TOPO-LASSO/data-optimizer-presentation.md at main · rahmani-hossein/TOPO-LASSO

1. Why Optimization After Causal Modeling?

The Core Problem

Causal models provide: $P(\text{renew} | \text{price}, X)$ for 200 discrete price points

Causal models DON'T provide:

Optimal decisions under portfolio constraints
Segment-level pricing (operational requirement)
Multi-term coordination
Volume guarantees

Solution: Two-stage framework

Stage 1: Causal Model → Predictions
Stage 2: Optimization → Decisions under constraints

2. Mathematical Formulation

Notation

$\mathcal{S}$: Segments (indexed by $s$)
$\mathcal{T}$: Terms (indexed by $t$, e.g., ${1,2,3,5}$ years)
$\mathcal{P}$: Price options (200 discrete margins)
$b_i$: Balance of mortgage $i$
$c_i$: Cost of funds for mortgage $i$
$P_{i,t,p}$: Renewal probability (from causal model)
$V_{\min}$: Minimum required volume

Decision Variables

$$x_{s,t} \in \mathcal{P} \quad \text{(margin for segment } s \text{, term } t \text{)}$$

Objective Function

Expected profit for mortgage $i$: $$\pi_{i,t,p} = (p - c_i) \times b_i \times t \times P_{i,t,p}$$

Total portfolio profit: $$\max_{x_{s,t}} \sum_{s \in \mathcal{S}} \sum_{t \in \mathcal{T}} \sum_{i \in s} \pi_{i,t,x_{s,t}}$$

Constraints

Volume constraint: $$\sum_{s,t} \sum_{i \in s} P_{i,t,x_{s,t}} \times b_i \geq V_{\min}$$

Price bounds: $$p_{\min} \leq x_{s,t} \leq p_{\max}$$

Segment-Level Aggregation

Segment average expected profit: $$\bar{\pi}{s,t,p} = \frac{1}{|s|} \sum{i \in s} (p - c_i) \times b_i \times t \times P_{i,t,p}$$

Reformulated objective: $$\max_{x_{s,t}} \sum_{s,t} |s| \times \bar{\pi}{s,t,x{s,t}}$$

3. Numerical Example

Setup

Portfolio: 3,500 mortgages, 3 segments, 3-year term, 5 price options

Segment	#	Avg Balance	Avg CoF
S1 (Shoppers)	1,000	$300K	1.5%
S2 (Aware)	2,000	$250K	1.6%
S3 (Loyal)	500	$400K	1.4%

Renewal Probabilities:

Price	S1	S2	S3
3.29%	0.92	0.91	0.94
3.49%	0.88	0.89	0.93
3.69%	0.75	0.85	0.92
3.89%	0.60	0.78	0.91
3.99%	0.50	0.73	0.90

Expected Profit Calculation

S1 @ 3.49%: [(0.0349 - 0.015) \times 300K \times 3 \times 0.88 = $15,761] per mortgage → Segment total: $$15.8M$

S2 @ 3.89%: [(0.0389 - 0.016) \times 250K \times 3 \times 0.78 = $13,397] → Segment total: $$26.8M$

S3 @ 3.99%: [(0.0399 - 0.014) \times 400K \times 3 \times 0.90 = $27,972] → Segment total: $$14.0M$

Unconstrained optimal: $$56.6M$ profit, $834M$ volume (80% retention)
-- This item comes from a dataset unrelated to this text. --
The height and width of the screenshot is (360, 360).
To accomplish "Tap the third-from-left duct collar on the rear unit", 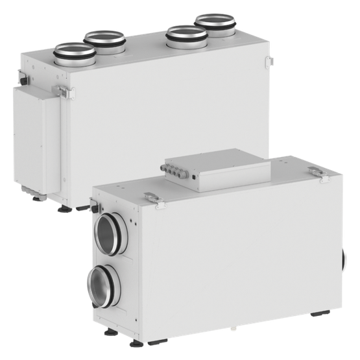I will click(186, 38).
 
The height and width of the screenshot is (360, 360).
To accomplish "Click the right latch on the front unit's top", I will click(315, 171).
Problem: Violates 85% volume constraint ($886M$ required)

Constrained solution: Lower S2 to 3.49% → $$55.0M$ profit, $889M$ volume ✓

Trade-off: Sacrifice $$1.6M$ profit to meet volume target

4. Implementation Pipeline

# Pseudocode
def optimize_portfolio(df_predictions, config):
    # Step 1: Expand for terms
    df = expand_terms(df_predictions, terms=[1,2,3,5])
    
    # Step 2: Calculate profit
    df['profit'] = (df['margin'] - df['cof']) * df['balance'] * df['term']
    df['expected_profit'] = df['profit'] * df['renewal_prob']
    
    # Step 3: Segment by elasticity
    df['segment'] = assign_segments(df, method='elasticity_quantiles')
    
    # Step 4: Smooth curves (isotonic + spline)
    df['renewal_prob_smooth'] = smooth_curves(df, group_by=['segment','term'])
    
    # Step 5: Aggregate to segment level
    segment_data = df.groupby(['segment','term','margin']).agg({
        'expected_profit': 'mean',
        'renewal_prob_smooth': 'mean'
    })
    
    # Step 6: Optimize per term
    results = {}
    for term in [1,2,3,5]:
        results[term] = optimize_lp(segment_data[term], config.min_volume)
    
    return format_recommendations(results)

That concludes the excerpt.